Step by step solution:
When we light the candle, the wax present near the wick will melt. Wick absorbs the liquid wax. The liquid wax evaporates due to the heat produced by the flame. Burning is a chemical change that involves oxidation thus producing heat and light. When a candle is burnt in air, the mass of the product is increased due to atmospheric oxygen which combines with the carbon and hydrogen of the candle wax during burning to produce water vapor and carbon dioxide. Also the properties of the reactants are altered. And this is an irreversible change.

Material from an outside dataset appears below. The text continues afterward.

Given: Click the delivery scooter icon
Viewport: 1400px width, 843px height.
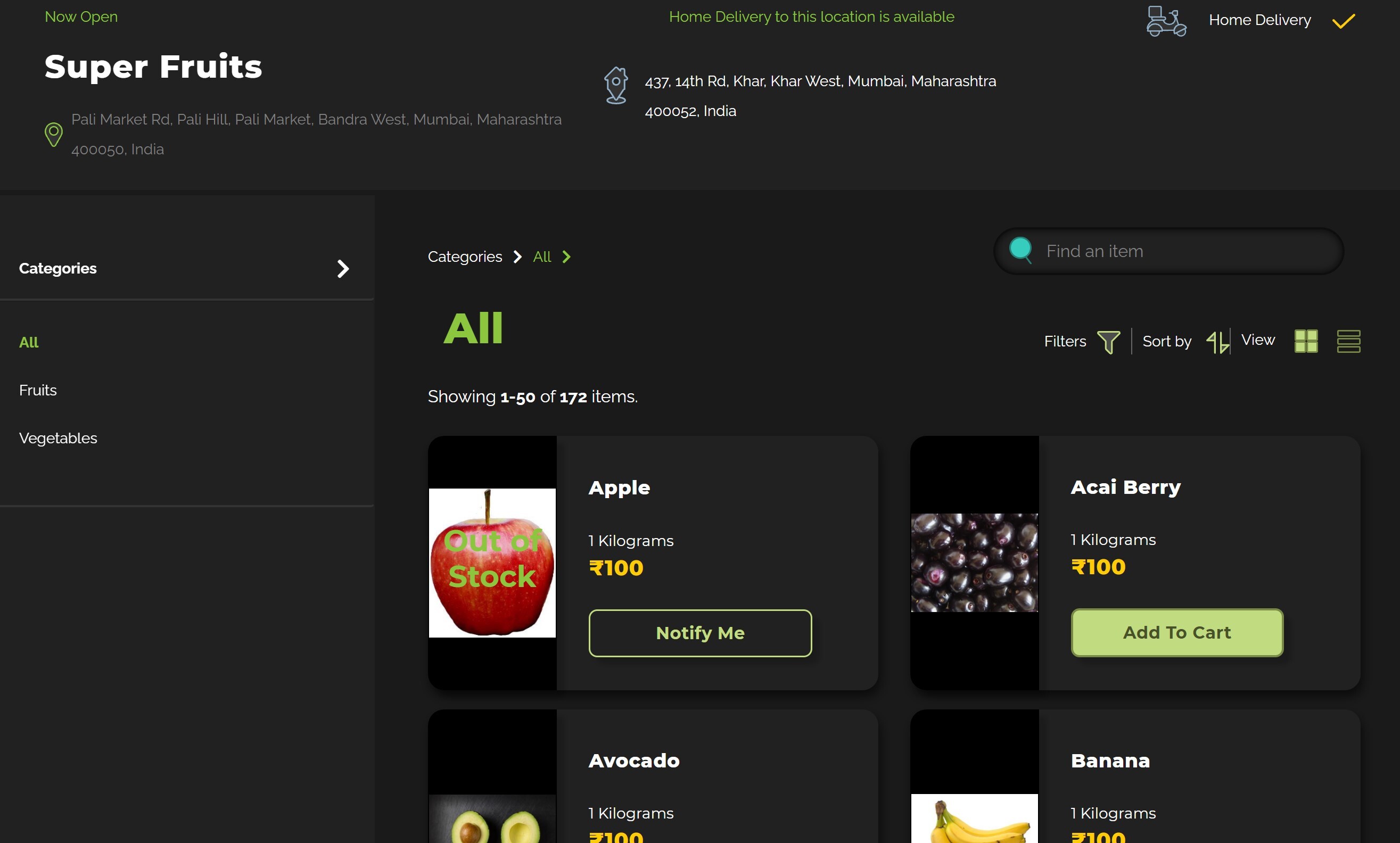Looking at the screenshot, I should tap(1166, 21).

Here, the chemical reaction of burning candle is:
\[{{C}_{x}}{{H}_{y}}+(x+\tfrac{y}{4}){{O}_{2}}\xrightarrow{{}}(y/2){{H}_{2}}O+(x)C{{O}_{2}}\]
Here, \[x=n,y=2n+2\].
From the above explanation we can say that formation of new products (carbon dioxide and water) takes place, by the addition of oxygen mass of product will increase and original properties of wax will change . So, we can say option D is correct.

Additional information: On heating, candle wax melts and forms liquid wax. So, it is a physical change in the burning of candles. Since, it again turns into solid wax on cooling. This is a reversible change.

Note: Here the chemical formula wax can be different i.e. different type waxes have different chemical formulas. And the chemical equation says nothing about the existence of a flame.